Be sure to give at least a few of these a try on a practice test and see if following this procedure allows you to answer this type of question in 14 seconds or less. If not, you might want to pass when you see them on the actual test.

We have also seen *one* example question that required the test-taker to find the group of small
shapes that could be used to construct one larger shape, like a square. This type of question is also possible on your test. You could practice for this type by attempting similar activities in online games and by creating a paper shape, cutting it into pieces of smaller, regular shapes, and reassembling it.

If you took a look at one of these questions, you might instantly say, “No way!” to yourself. There is a chance that other shapes will be used, but for most of these questions, they usually look like a row of divided circles with no perceivable differences. But take a closer look.

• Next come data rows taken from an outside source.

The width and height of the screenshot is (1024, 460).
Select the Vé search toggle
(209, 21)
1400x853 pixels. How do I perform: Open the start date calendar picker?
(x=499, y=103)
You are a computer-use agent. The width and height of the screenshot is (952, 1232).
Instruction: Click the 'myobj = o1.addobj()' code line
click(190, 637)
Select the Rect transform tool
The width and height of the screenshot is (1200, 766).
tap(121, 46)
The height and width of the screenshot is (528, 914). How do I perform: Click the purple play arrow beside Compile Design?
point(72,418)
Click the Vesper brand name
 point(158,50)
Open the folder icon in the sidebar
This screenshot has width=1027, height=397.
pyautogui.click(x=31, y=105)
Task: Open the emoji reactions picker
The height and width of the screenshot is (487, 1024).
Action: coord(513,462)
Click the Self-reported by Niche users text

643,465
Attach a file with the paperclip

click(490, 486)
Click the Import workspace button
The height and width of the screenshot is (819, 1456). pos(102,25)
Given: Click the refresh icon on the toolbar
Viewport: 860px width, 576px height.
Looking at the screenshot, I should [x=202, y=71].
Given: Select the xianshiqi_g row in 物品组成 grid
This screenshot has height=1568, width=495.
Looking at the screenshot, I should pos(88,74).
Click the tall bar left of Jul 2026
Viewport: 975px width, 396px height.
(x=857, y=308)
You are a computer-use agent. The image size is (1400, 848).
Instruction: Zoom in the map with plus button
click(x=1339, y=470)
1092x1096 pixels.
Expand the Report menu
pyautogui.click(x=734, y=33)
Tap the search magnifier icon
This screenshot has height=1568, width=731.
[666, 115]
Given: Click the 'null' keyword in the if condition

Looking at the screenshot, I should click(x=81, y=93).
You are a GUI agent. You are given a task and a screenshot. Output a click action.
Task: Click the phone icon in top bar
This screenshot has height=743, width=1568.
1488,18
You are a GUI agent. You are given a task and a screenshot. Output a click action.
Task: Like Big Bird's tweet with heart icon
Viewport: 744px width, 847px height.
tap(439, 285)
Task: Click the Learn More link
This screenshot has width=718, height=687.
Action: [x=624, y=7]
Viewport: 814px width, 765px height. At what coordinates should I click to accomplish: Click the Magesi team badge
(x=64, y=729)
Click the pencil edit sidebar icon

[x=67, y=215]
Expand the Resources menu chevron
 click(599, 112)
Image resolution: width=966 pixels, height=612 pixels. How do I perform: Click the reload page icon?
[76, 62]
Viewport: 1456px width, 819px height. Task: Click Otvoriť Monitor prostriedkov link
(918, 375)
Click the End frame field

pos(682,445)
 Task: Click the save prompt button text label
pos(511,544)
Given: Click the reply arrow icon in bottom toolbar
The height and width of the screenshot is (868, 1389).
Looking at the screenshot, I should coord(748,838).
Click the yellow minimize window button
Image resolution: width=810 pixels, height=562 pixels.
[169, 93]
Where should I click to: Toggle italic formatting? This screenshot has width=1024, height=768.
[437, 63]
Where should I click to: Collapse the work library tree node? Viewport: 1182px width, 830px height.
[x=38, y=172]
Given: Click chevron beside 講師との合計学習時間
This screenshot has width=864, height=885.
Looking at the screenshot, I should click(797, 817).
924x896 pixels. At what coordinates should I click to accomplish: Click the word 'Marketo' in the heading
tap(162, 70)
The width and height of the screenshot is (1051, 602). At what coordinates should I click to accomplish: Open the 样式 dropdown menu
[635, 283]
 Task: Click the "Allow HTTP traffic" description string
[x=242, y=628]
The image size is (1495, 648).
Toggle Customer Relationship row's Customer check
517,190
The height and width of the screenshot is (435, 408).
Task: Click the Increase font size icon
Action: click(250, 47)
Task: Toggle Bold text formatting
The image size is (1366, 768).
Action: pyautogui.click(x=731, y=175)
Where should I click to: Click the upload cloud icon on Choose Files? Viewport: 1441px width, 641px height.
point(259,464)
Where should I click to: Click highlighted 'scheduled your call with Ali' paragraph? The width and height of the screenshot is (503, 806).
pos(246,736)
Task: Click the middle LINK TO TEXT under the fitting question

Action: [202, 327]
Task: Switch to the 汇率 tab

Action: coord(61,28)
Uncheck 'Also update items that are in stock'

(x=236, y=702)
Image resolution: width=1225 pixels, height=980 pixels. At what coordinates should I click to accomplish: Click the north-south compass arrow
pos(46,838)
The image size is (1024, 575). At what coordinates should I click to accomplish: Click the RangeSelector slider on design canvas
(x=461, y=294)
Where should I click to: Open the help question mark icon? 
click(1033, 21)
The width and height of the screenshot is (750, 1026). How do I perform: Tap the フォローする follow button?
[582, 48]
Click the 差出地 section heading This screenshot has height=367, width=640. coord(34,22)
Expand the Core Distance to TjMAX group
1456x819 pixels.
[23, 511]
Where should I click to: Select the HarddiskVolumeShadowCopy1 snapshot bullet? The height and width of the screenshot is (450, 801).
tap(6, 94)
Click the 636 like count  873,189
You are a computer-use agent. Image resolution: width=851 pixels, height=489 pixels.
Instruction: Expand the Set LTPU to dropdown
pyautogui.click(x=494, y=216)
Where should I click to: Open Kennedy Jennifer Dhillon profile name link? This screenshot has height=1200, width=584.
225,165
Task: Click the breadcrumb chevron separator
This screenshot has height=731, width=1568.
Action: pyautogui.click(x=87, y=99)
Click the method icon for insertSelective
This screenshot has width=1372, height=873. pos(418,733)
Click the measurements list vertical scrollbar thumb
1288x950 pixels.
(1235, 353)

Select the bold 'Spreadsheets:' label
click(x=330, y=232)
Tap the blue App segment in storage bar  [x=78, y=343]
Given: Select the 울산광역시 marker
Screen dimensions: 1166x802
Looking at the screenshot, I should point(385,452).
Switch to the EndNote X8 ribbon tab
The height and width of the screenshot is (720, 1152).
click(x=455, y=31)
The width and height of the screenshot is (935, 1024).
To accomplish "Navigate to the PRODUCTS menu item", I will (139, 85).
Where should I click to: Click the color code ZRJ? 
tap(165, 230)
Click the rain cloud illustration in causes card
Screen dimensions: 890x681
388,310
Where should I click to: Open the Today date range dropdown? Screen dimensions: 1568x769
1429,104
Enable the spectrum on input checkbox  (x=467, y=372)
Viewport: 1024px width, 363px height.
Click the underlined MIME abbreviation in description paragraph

Each circle is divided into eight parts, mostly by dotted lines. However, *one* of the division lines in each circle is solid black and one is solid gray. The difference can be hard to see, but if you’re good at spotting details like these, this kind of question could earn you some quick points.

Here is how one of these questions might look:

Question:

The question is enclosed in the box, with the five answer choices underneath. Your job is to find which of the answer choices would go in the last place in the top box of circles. This isn’t as hard as it sounds if you focus on one division line at a time.

Look at the black line first and see what it does in each successive picture. It moves two spaces clockwise. So that’s what it will do in the fourth space. You can now rule out any answer choices that do not have the black line in the middle of the bottom left quadrant—in this case, the first and third choices. Now you just have to consider the second, fourth, and fifth choices. (This is another case where it may help to mark A-E on your scratch paper and mark out the ones you’ve eliminated, as you go.)

Next, follow the gray line through the pictures from left to right and see what it does—it moves three spaces clockwise each time. That’s what it will do in the last picture and it will end up in the middle of the bottom right quadrant. Only one of the remaining answer choices shows that—the fourth choice from the left, so that’s your answer.

Like with all of the question types on this test, try a few in practice tests to find out if you can answer them quickly enough to try them on the test. If your mind is still boggled, skip them and save time.

The final type of logic question asks you to visualize putting a box together from a flat shape. You’ll have to imagine where a corner of the flattened box will end up once it is assembled. The flat shape will not always be constructed in the same manner, but it will always contain six squares and will form a cube, when assembled.

Here is an example:

If you folded this figure into a closed cube, the *X* would touch which shaded corner?

There is only one easy elimination here: If you can determine that the *X* is on a square that is exactly two squares away, you know it will not touch any part of that square because those two squares will form the “top” and “bottom” (opposite sides) of the cube. In this case, *X* and the side with *C* on it will never touch.

Other than that, it will be a matter of visualizing how the cube will go together and which of the other choices it will touch, once assembled. Try a few of these and, if you can figure out a *quick* strategy, try them on the actual test. If these are really hard for you, skip them on the test to save time for questions you *can* quickly answer.